On February 28, 2017, Watson filed a rule 3.850 motion,
arguing that his attorney was ineffective for failing to (1) argue
that the victim’s testimony did not support the element of fear of
imminent violence, (2) object or seek suppression of ammunition
found during a search of his home, (3) negotiate a plea deal, and
(4) impeach a witness with prior inconsistent statements. On
July 3, 2017, the trial court struck the motion as facially
insufficient and provided an opportunity to amend, pursuant to
rule 3.850(f)(2). On August 8, 2017, Watson filed a rule 3.850
motion, arguing that his attorney was ineffective for (1) falsely
promising to get his charges dropped after a successful appeal,
and (2) failing to seek suppression of prior inconsistent
statements.
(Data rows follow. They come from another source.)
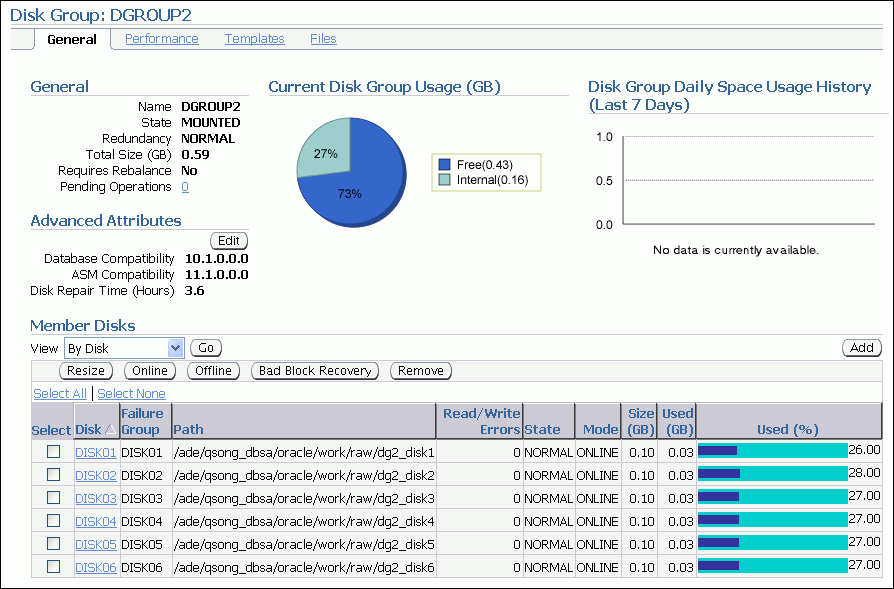Click the Remove button
894x589 pixels.
point(420,370)
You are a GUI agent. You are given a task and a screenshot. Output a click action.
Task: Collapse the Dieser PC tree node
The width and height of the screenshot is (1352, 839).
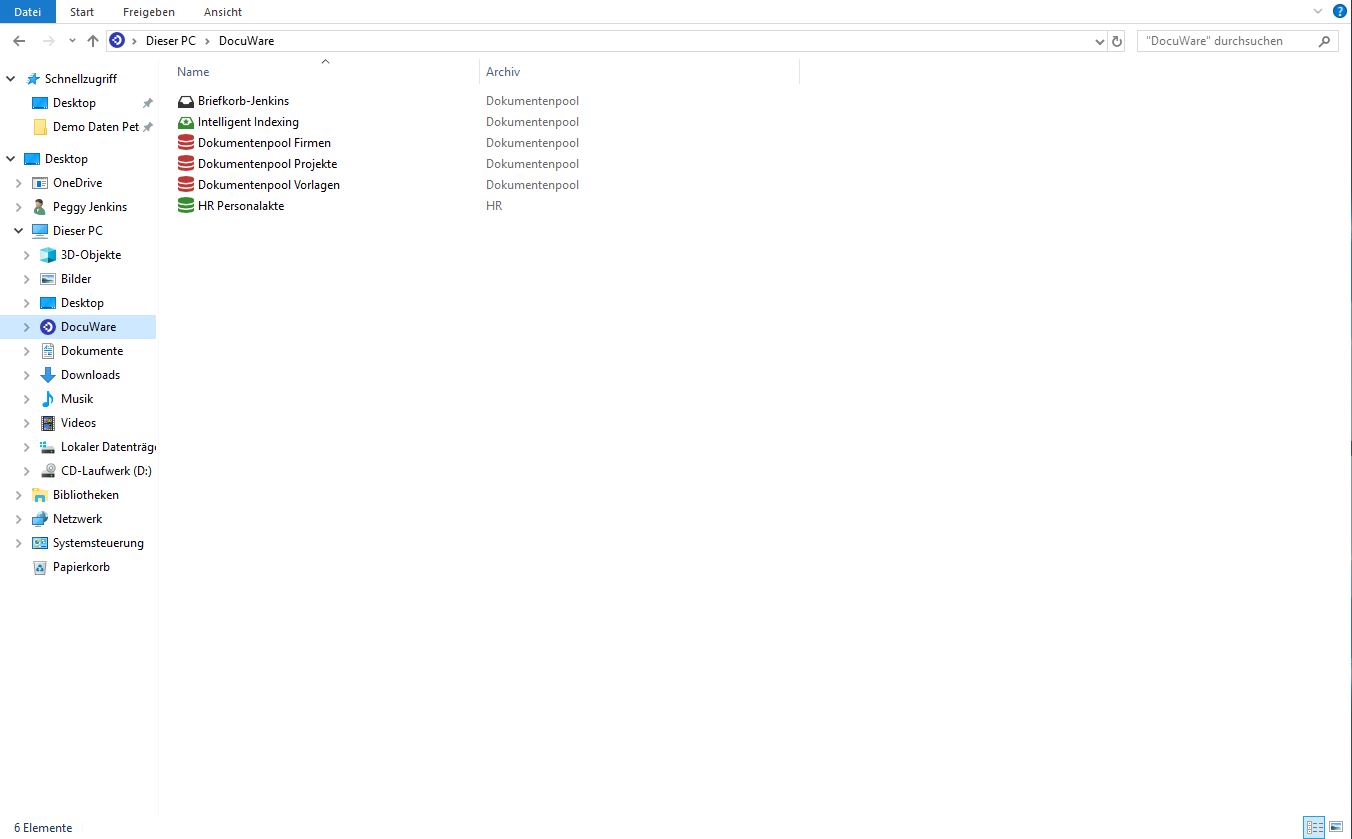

It was not labelled as an amended motion. On
November 28, 2017, the trial court summarily denied the August
8 motion, construing it as an amended rule 3.850 motion that
remained facially insufficient after an opportunity to amend.
It is not clear whether the August 8 motion was intended to
amend the original rule 3.850 motion in response to the trial
court’s order, or whether it was meant to be an unrelated rule
3.850 motion. If the August 8 motion was intended as an
unrelated rule 3.850 motion, it was untimely pursuant to rule
3.850(b) because it was filed more than two years after the
judgment became final. Accordingly, it should have been denied.
If Watson meant for the August 8 motion to amend the
February 28 motion, pursuant to the court’s July 3 order, the
court was still correct in denying it. The first claim in the August
8 motion is untimely, as it is not an enlargement of an issue
raised in his original, timely rule 3.850 motion, and it was first
raised more than two years after his convictions and sentences
became final. See Lanier v. State, 826 So. 2d 460, 461 (Fla. 1st
DCA 2002); Fla. R. Crim. P. 3.850(e) (“New claims for relief
contained in an amendment need not be considered by the court
unless the amendment is filed within the time frame specified in
subdivision (b).”). Regarding the second claim in the August 8
motion, to the extent that it can be generously read as an
enlargement of the fourth claim in the original motion, it remains
facially insufficient after an opportunity to amend, and therefore
was properly denied with prejudice. See Fla. R. Crim. P.
3.850(f)(2).
As to the claims raised in the February 28 motion that were
not repeated in the August 8 motion, those claims were also
properly denied. If Watson intended the August 8 motion to be an
amended motion, it effectively abandoned any claims it failed to
2
raise. See Rincon v. State, 996 So. 2d 922, 923 (Fla. 4th DCA
2008). Conversely, if Watson meant for the August 8 motion to be
an unrelated rule 3.850 motion, the February 28 claims would
still be subject to denial due to his failure to raise them in an
amended motion within the prescribed sixty-day time period. See
Fla. R. Crim. P. 3.850(e) (“When the court has entered an order
. . . granting the defendant an opportunity to amend the motion,
any amendment to the motion must be served within 60 days.”);
Fla. R. Crim. P. 3.850(f)(2) (providing that if a defendant is given
an opportunity to amend a facially insufficient motion and he
fails to file an amended motion within the time provided, the trial
court may summarily deny the motion with prejudice).
AFFIRMED.
OSTERHAUS, WINOKUR, and M.K. THOMAS, JJ., concur.
_____________________________
Not final until disposition of any timely and
authorized motion under Fla. R. App. P. 9.330 or
9.331.
_____________________________
Carderrial Watson, pro se, Appellant.
Pamela Jo Bondi, Attorney General, Tallahassee, for Appellee.